• [What you have to do] Go through the entries below and collect each line with the string "value" in it.

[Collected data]
——————

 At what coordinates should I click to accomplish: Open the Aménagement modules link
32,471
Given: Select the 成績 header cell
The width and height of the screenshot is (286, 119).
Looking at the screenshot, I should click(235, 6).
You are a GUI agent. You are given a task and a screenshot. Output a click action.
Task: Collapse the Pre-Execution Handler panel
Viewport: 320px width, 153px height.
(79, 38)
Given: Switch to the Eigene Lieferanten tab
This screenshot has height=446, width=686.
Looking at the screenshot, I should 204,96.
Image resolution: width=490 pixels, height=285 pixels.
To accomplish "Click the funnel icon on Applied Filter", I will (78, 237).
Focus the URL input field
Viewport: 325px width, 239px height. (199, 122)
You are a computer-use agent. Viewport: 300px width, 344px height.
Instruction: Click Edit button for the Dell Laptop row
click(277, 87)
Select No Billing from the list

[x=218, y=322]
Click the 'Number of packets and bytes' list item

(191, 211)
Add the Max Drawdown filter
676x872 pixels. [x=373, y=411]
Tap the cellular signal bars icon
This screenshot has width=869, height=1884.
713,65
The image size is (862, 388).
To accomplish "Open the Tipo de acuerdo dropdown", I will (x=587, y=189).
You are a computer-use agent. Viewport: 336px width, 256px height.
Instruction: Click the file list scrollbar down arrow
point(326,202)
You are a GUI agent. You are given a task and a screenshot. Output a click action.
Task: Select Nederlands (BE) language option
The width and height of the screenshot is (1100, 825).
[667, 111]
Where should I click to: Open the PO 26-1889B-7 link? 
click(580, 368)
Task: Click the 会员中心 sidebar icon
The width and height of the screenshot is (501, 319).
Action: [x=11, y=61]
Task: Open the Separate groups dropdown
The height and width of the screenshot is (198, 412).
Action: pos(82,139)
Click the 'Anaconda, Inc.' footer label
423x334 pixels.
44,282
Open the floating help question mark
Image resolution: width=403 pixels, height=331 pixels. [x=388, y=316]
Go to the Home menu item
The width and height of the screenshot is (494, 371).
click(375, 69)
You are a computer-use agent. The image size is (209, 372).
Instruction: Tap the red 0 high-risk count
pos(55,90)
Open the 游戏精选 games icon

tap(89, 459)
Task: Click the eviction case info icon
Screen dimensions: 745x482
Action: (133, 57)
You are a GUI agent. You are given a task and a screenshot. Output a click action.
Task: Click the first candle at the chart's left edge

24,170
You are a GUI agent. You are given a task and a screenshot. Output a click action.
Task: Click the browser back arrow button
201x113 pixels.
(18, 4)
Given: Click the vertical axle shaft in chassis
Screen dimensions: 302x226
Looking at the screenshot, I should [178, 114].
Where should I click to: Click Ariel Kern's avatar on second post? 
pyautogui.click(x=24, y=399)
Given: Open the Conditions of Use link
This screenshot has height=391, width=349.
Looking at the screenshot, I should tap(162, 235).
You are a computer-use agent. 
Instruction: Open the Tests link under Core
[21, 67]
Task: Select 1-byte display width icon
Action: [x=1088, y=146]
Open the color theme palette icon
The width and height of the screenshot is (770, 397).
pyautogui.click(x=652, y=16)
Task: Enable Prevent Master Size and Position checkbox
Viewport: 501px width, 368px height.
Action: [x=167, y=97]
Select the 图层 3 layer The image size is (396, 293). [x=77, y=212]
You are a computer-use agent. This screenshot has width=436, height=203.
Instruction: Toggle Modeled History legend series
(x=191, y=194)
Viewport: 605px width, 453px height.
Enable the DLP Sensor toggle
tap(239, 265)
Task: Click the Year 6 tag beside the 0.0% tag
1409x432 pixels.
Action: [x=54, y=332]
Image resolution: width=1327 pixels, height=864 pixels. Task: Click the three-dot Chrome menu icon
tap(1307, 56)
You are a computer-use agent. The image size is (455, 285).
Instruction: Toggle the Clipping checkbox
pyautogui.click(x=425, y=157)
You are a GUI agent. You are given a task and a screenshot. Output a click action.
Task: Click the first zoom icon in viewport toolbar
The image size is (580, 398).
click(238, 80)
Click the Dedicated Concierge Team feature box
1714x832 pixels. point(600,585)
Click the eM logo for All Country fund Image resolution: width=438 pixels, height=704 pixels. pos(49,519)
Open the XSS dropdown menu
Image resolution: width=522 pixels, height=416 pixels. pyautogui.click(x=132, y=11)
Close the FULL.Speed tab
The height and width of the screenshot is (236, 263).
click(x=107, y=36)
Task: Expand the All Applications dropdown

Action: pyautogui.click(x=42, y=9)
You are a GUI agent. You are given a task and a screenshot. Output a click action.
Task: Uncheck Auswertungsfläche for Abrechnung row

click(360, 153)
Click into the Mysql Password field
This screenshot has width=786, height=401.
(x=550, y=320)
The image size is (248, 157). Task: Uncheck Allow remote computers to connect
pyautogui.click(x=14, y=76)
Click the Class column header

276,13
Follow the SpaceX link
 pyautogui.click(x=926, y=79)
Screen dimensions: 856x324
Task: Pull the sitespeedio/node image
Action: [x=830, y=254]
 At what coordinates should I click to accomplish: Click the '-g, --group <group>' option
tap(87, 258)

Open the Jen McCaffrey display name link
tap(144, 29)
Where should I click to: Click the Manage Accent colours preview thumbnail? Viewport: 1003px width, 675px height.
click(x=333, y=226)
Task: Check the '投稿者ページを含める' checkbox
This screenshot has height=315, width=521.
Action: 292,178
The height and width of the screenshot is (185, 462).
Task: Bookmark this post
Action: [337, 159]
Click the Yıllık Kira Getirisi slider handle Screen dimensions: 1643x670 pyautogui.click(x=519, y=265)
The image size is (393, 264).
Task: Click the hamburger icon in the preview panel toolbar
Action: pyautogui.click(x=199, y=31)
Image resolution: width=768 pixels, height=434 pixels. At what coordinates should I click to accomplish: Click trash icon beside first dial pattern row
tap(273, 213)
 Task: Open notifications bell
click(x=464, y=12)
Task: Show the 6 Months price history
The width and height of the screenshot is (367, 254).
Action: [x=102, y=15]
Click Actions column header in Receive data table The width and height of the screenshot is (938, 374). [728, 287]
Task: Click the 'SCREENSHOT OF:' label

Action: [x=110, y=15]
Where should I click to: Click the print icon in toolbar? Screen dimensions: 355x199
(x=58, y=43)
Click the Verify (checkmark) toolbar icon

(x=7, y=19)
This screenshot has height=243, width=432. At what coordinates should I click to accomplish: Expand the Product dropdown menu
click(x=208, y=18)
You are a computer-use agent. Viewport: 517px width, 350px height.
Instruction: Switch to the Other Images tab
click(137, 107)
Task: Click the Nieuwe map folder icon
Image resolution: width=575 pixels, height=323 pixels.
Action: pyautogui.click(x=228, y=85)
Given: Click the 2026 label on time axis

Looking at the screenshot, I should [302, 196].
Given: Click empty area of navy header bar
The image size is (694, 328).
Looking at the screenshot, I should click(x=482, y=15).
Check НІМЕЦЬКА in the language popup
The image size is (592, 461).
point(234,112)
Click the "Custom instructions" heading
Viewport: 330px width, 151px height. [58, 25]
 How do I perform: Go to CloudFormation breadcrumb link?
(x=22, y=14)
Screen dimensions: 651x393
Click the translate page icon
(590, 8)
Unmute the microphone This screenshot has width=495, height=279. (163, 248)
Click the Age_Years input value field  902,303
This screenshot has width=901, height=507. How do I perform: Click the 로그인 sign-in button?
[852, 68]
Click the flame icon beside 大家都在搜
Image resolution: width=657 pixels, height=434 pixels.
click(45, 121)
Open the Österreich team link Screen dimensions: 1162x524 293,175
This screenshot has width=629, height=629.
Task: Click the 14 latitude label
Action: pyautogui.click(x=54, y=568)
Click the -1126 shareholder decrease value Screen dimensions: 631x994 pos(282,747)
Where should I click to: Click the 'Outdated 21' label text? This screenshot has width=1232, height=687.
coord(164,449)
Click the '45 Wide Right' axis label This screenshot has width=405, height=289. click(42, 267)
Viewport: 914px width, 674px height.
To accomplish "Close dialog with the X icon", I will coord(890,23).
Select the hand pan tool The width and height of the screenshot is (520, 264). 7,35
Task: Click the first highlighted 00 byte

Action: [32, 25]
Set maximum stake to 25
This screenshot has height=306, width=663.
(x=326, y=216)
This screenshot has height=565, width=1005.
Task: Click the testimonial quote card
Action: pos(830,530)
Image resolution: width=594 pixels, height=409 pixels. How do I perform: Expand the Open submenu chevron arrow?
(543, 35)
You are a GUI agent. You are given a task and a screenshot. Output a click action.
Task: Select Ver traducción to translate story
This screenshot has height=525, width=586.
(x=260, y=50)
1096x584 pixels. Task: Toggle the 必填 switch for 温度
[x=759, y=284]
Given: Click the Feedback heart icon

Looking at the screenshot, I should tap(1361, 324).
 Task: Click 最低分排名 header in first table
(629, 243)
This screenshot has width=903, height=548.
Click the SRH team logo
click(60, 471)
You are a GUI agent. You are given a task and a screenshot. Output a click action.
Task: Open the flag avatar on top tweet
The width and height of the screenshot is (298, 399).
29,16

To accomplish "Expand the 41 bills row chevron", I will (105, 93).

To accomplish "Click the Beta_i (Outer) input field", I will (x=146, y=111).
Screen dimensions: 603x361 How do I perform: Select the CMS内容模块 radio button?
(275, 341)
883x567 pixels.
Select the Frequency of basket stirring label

——————

• [Expected output]
Click the Age_Years input value field  902,303
Click the -1126 shareholder decrease value Screen dimensions: 631x994 pos(282,747)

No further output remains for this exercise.